» Task objective
Reproduce word for word every line from the one containing "Collapse the Organizational Units section" through the end of the listing below; omit the pictures.
#### Provided data ####
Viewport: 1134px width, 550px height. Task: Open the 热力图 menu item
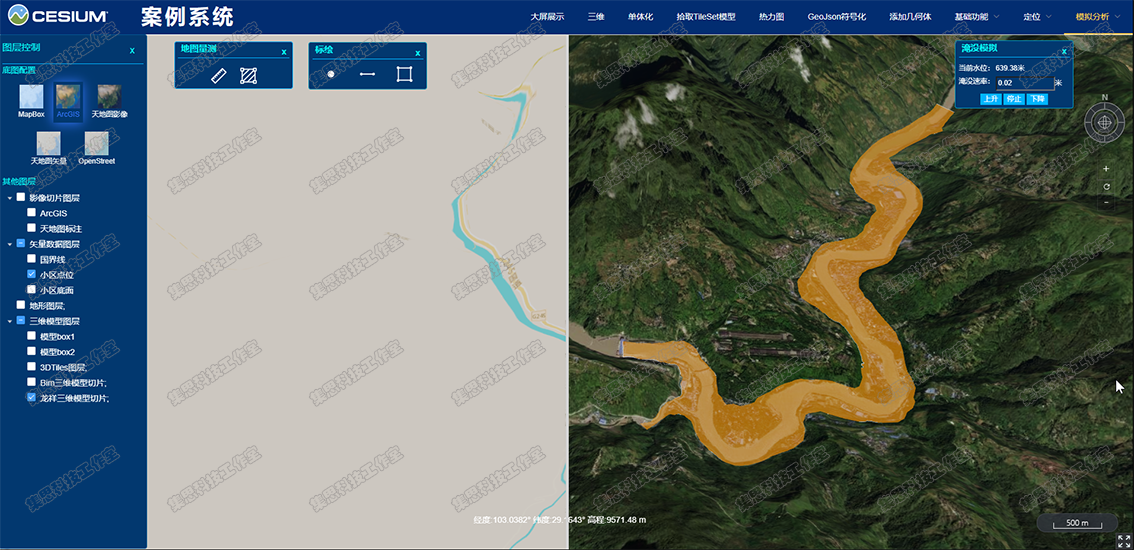[x=772, y=16]

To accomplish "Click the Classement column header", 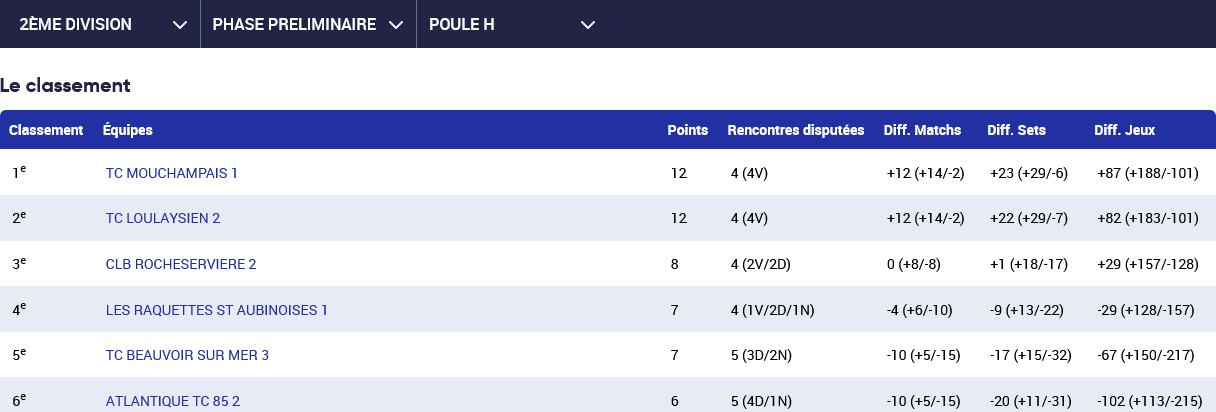I will tap(46, 130).
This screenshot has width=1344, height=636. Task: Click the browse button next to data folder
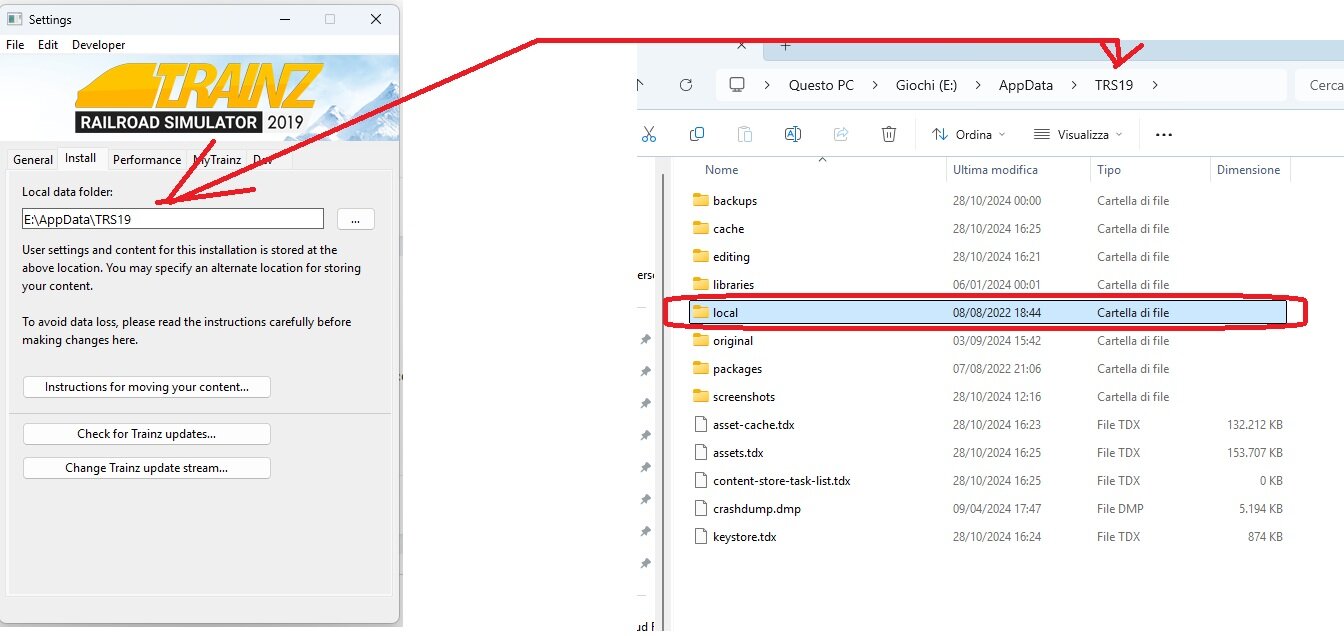(x=356, y=219)
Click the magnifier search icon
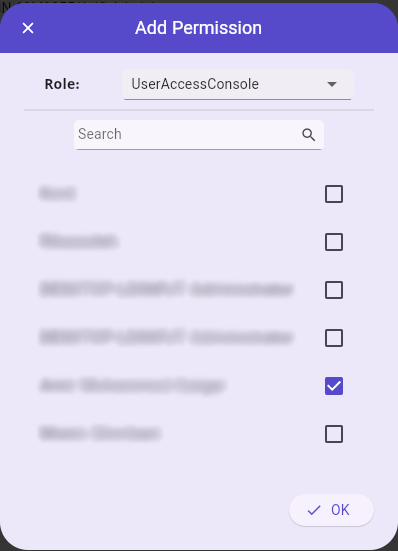This screenshot has width=398, height=551. coord(308,135)
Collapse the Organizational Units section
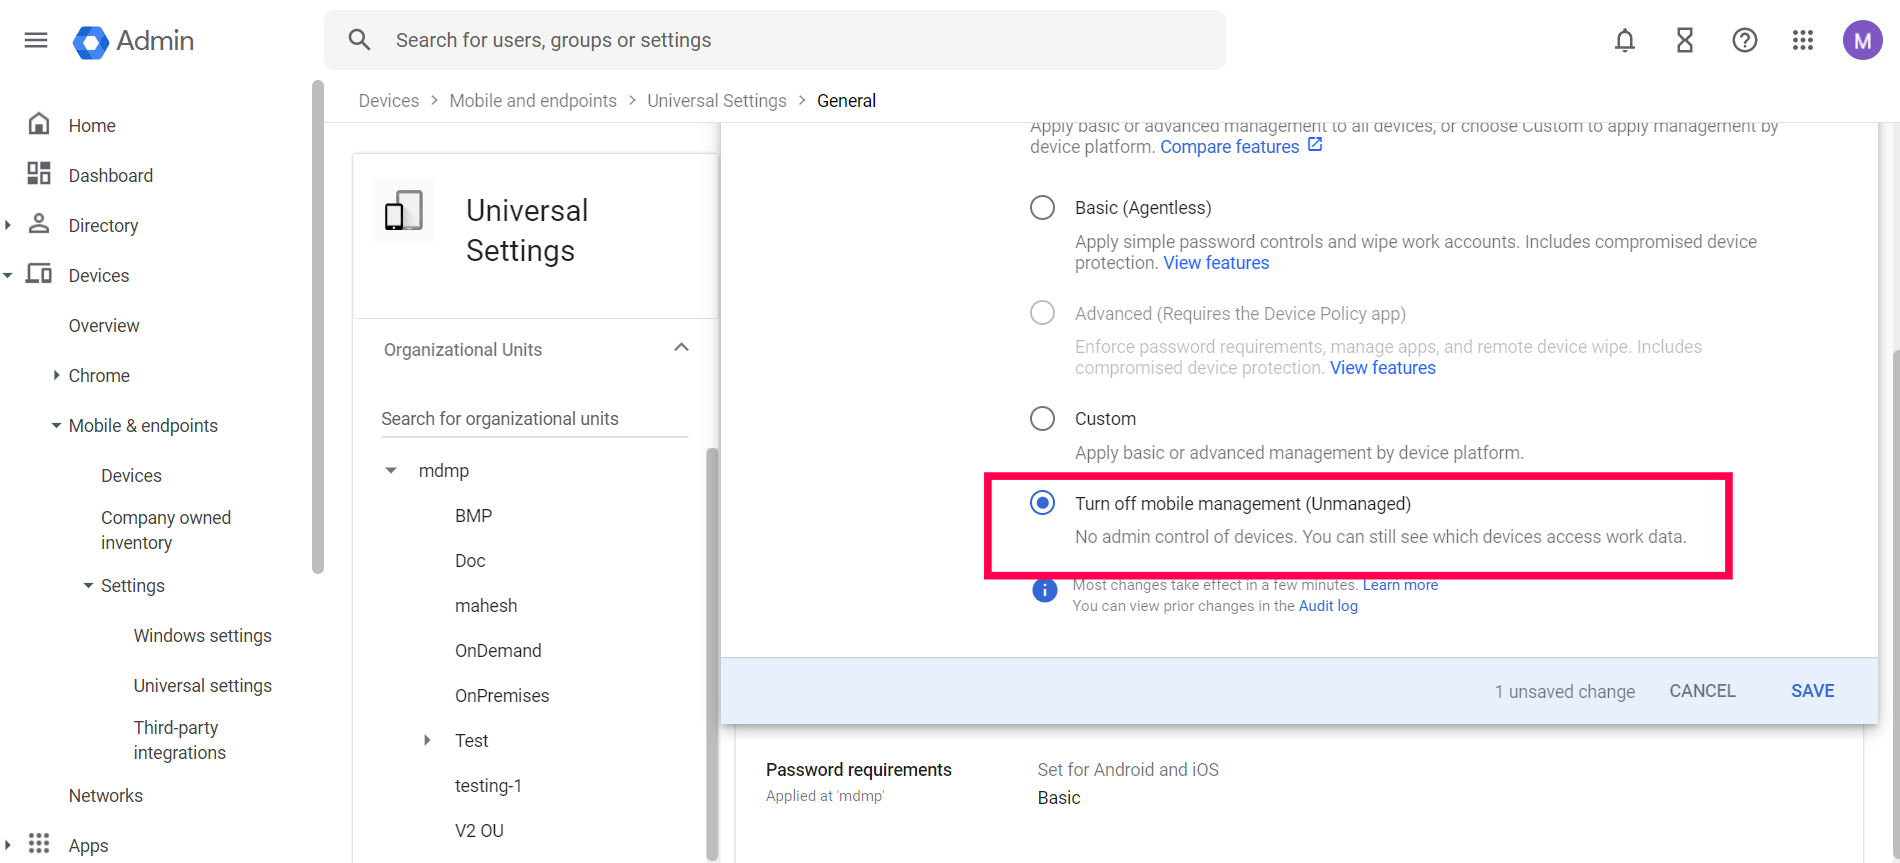 681,348
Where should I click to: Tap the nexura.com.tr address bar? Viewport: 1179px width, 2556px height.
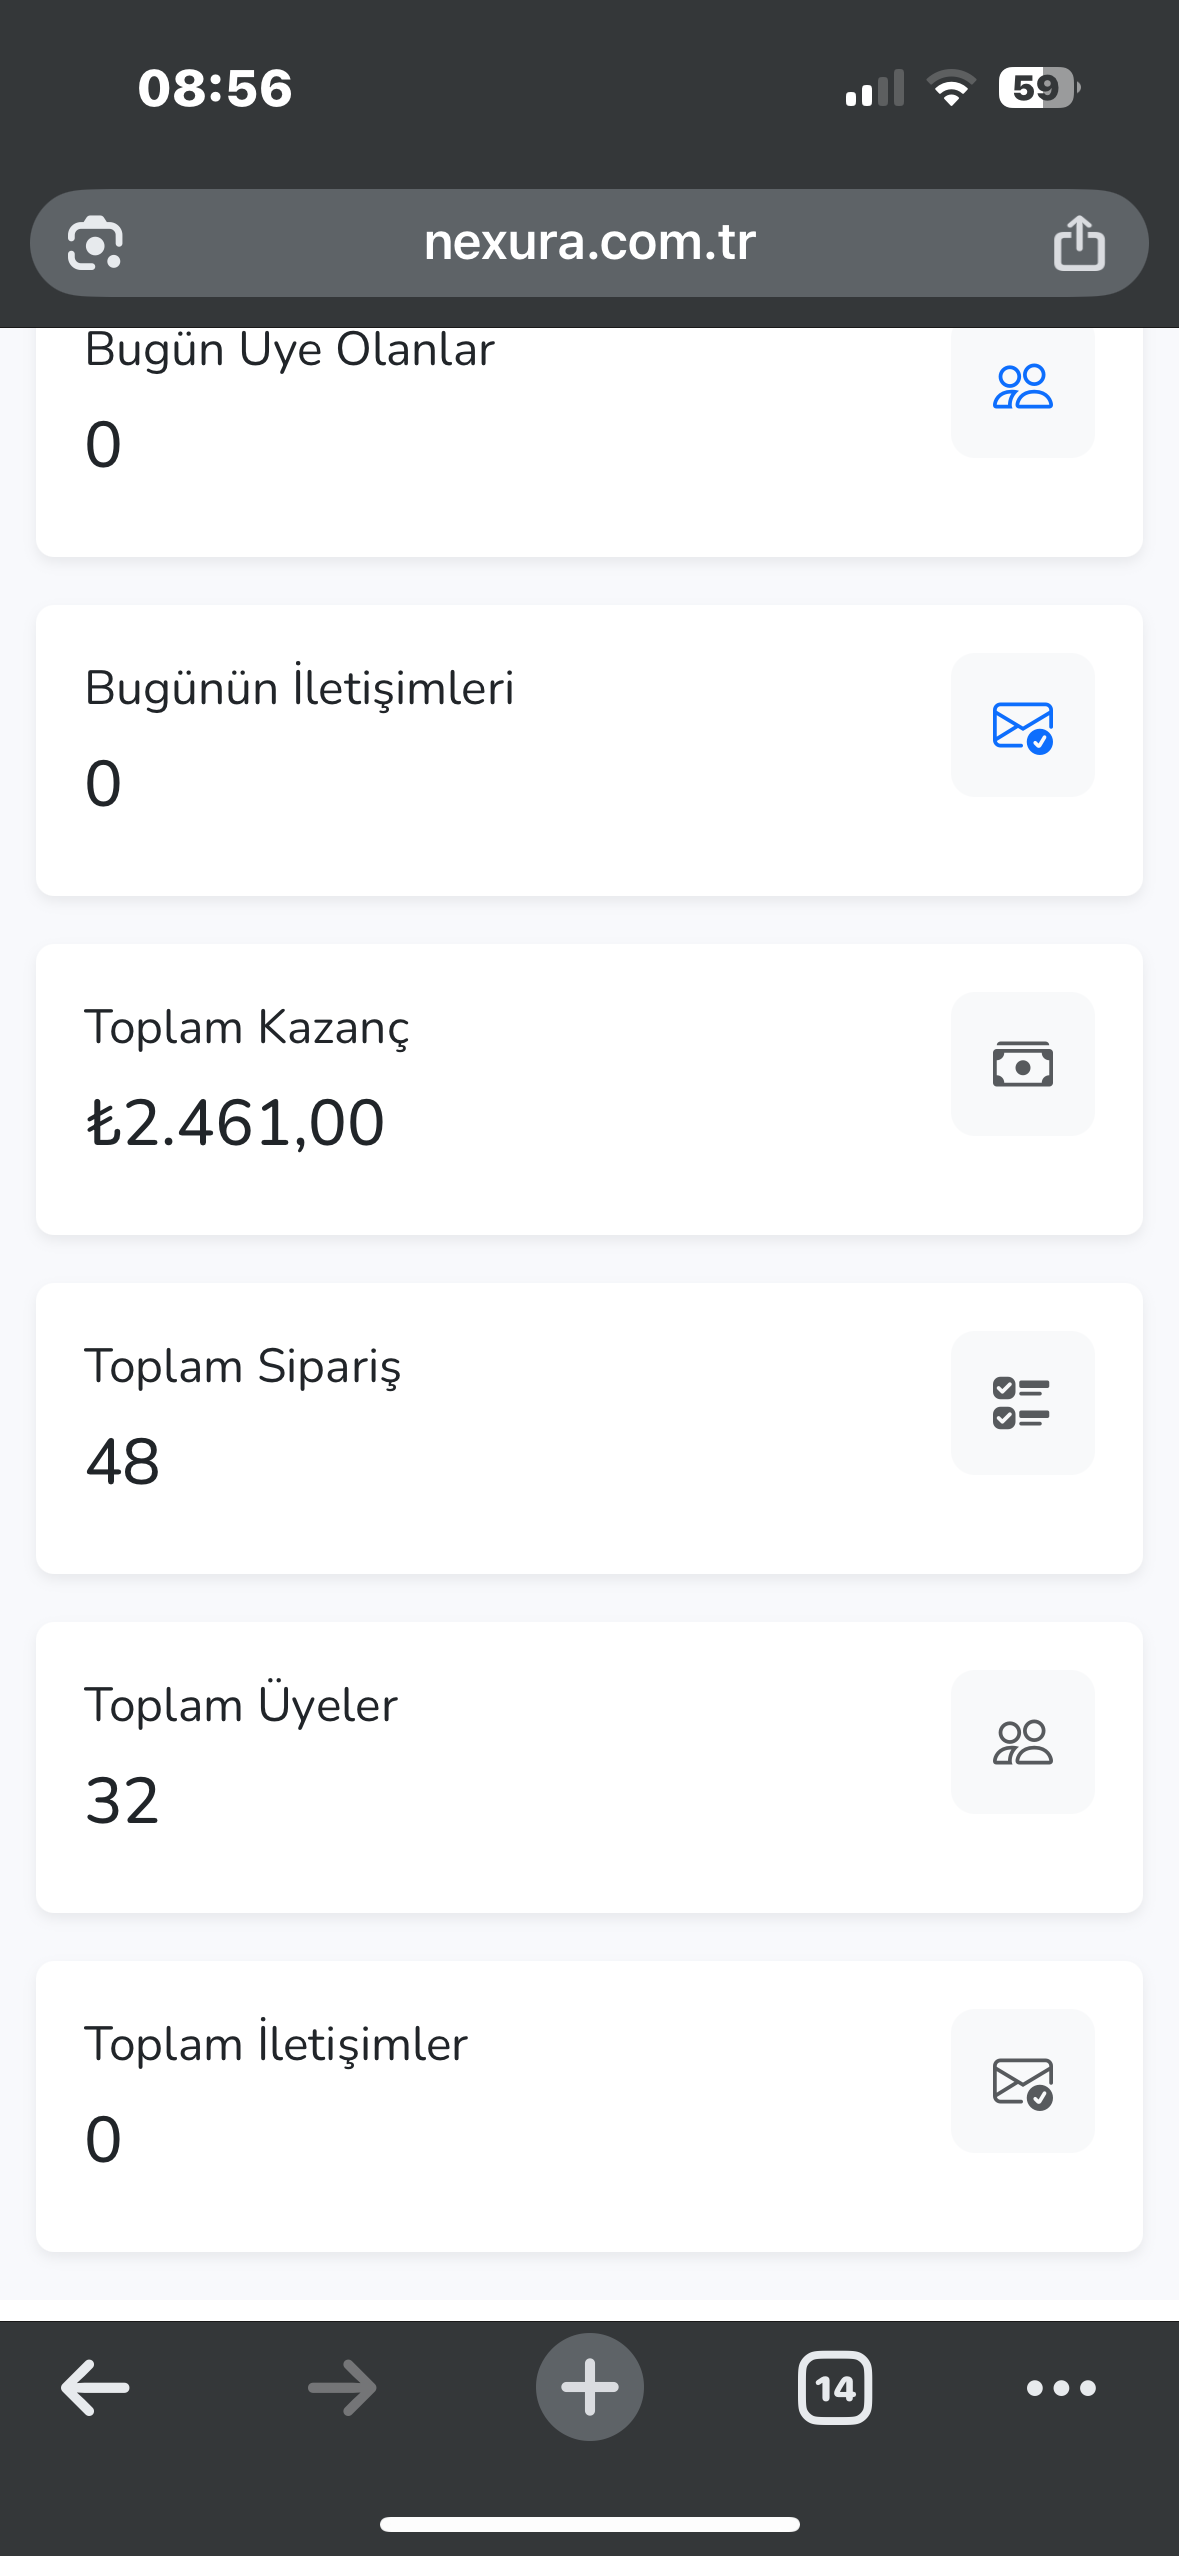pyautogui.click(x=589, y=243)
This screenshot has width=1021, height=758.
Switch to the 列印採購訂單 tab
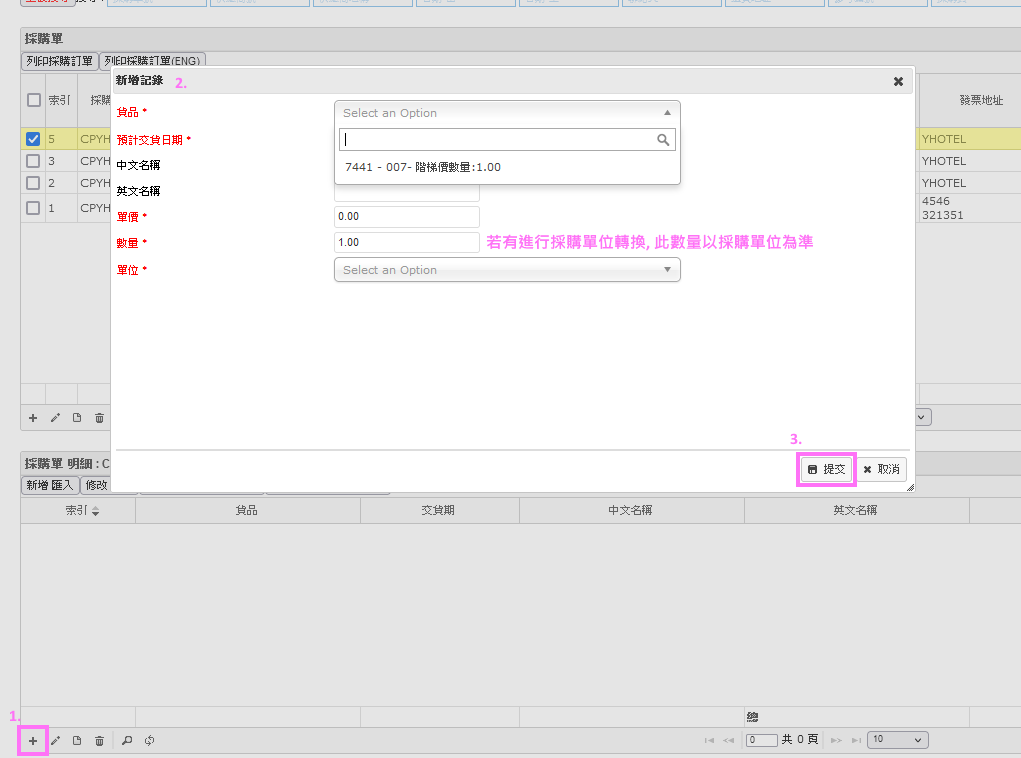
####
» Exercise result
Collapse the Organizational Units section
 681,348
Where should I click to: Tap the nexura.com.tr address bar? Viewport: 1179px width, 2556px height.
pyautogui.click(x=589, y=243)
This screenshot has width=1021, height=758.
Switch to the 列印採購訂單 tab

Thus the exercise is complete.